Fred made her describe him. He was sixty-five or seventy, she said. Maybe older. He was thin. He bent when he stood. No, he looked vigorous; the only thing about him that was sick was the way he acted. He looked frayed, but he wasn’t a derelict. It was more as if he had no one to care about him, to tell him he’d left a big patch of shaving soap on his face.
“Snow!” Terry yelled, coming into the kitchen in her Red Sox pajamas, top and bottoms worn backward, with her thin brown hair in a tangle. “No school, right?”
“Wrong, Monster,” Molly told her. “Dream on.”
“It could snow more,” she protested, looking out the window at a sky rapidly clearing to a blue that would melt the snow within the hour.
Molly sent her to get dressed, and to bounce on her older brother Sam until he acknowledged the new day.
“Don’t get me worried,” Molly said. “OK?”
“The tracks looked as if a man was there for a while, watching the house,” Fred said. “During the night or very early morning.” He didn’t add, and this is the first time I could know about it, on account of the snow.
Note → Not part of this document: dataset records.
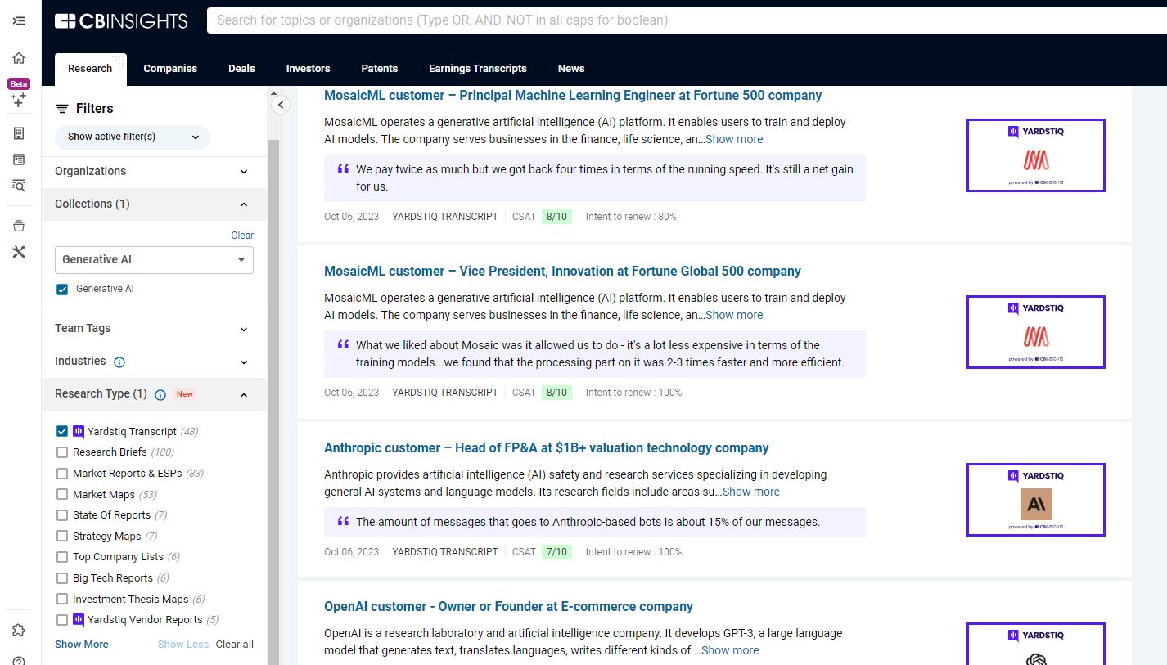The width and height of the screenshot is (1167, 665).
Task: Collapse the filters panel arrow
Action: (x=281, y=105)
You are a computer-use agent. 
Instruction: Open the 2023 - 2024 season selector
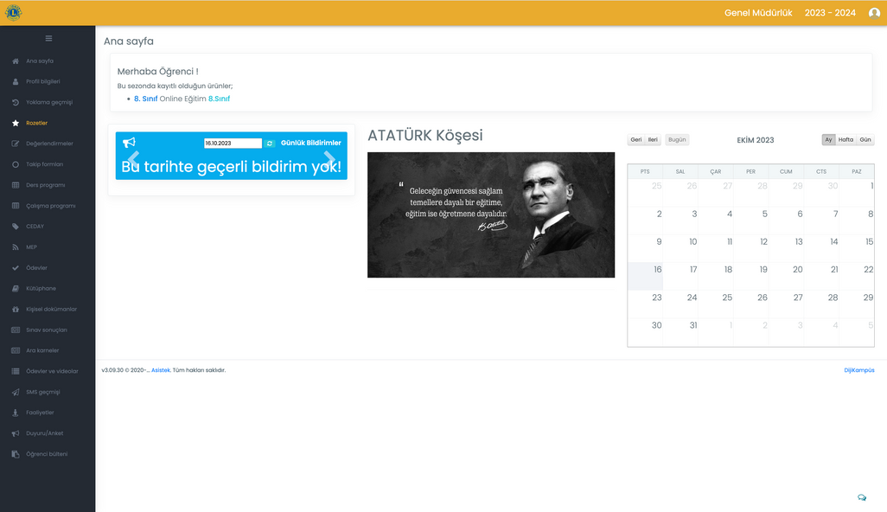click(x=830, y=13)
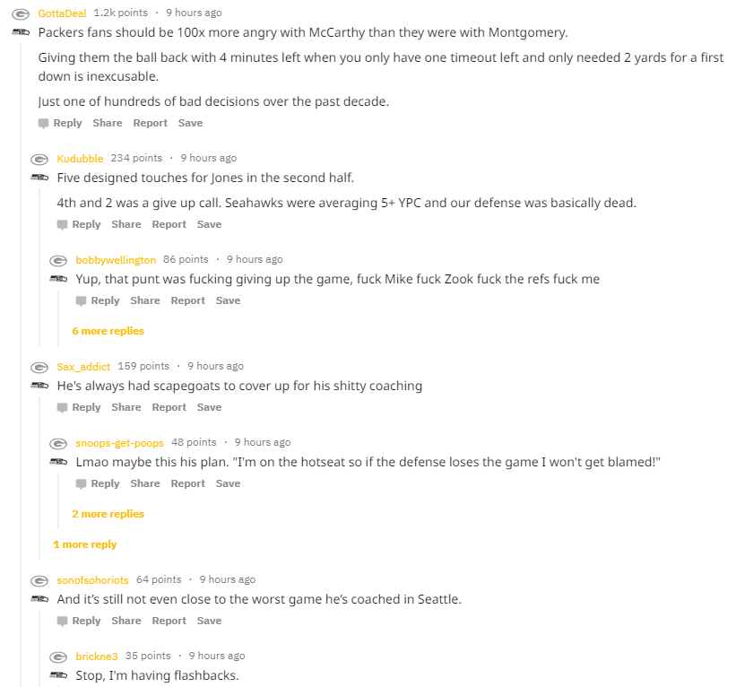The width and height of the screenshot is (736, 687).
Task: Show 1 more reply in Sax_addict thread
Action: [84, 544]
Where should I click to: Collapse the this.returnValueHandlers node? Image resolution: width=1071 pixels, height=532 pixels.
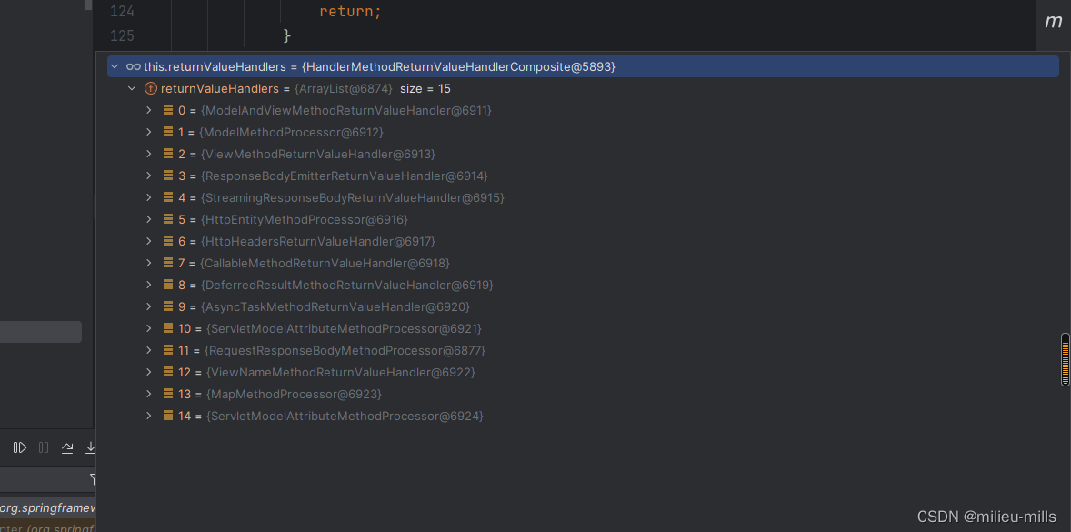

They got the kids off to their buses, and Molly left for the library. Her shift had gone to a regular nine-to-five, weekdays, which was better for everyone. Molly was touched by Fred’s concern, but not interested. She’d had a look at the marks in the snow, but really, Fred, there are plenty of marks in the snow.
Fred called Clayton Reed’s place, on Mountjoy Street on Beacon Hill, and told him, “Don’t expect me.” They didn’t have anything special stirring right now, and what there was could wait. The two of them, in fact, were getting on each other’s nerves, because they hadn’t a current project to work on, and idle hands, as Molly’s mother frequently remarked, are the devil’s toothpick.
Fred waited until midmorning, then drove into Cambridge and parked on Broadway, in a spot from which he could see the library’s front entrance. He walked past the desk into the bright and almost vacant reading room and found Molly at her post at the reference desk.
“Is he here today?”
“Who? Oh, him. I told you, not for months,” Molly said, touched and irritated with him. “And, Fred, don’t circle the wagons around me, all right? I can’t see the landscape. Or the enemy.”
Fred went outside and sat in the car, waiting, watching the entrance. The snow ran away into the gutters. The sun shone.
In the evening, and until they went to bed, Fred looked out the front windows from time to time. After that it was harder, because Molly’s bedroom was in the back of the house, overlooking the backyard, with its now-dormant wasps and lilacs hunkered down waiting for spring. The kids had their bedrooms in the front and he would disturb Terry or Sam by going in after they were supposed to be asleep.
Fred made himself wake up at three-thirty, roamed through the dark house, and looked out the windows of the living room. The street was dark and empty. He went out to the sidewalk and looked up and down the quiet, mildly prosperous street of single-family houses with small yards showing black grass and shaped bushes.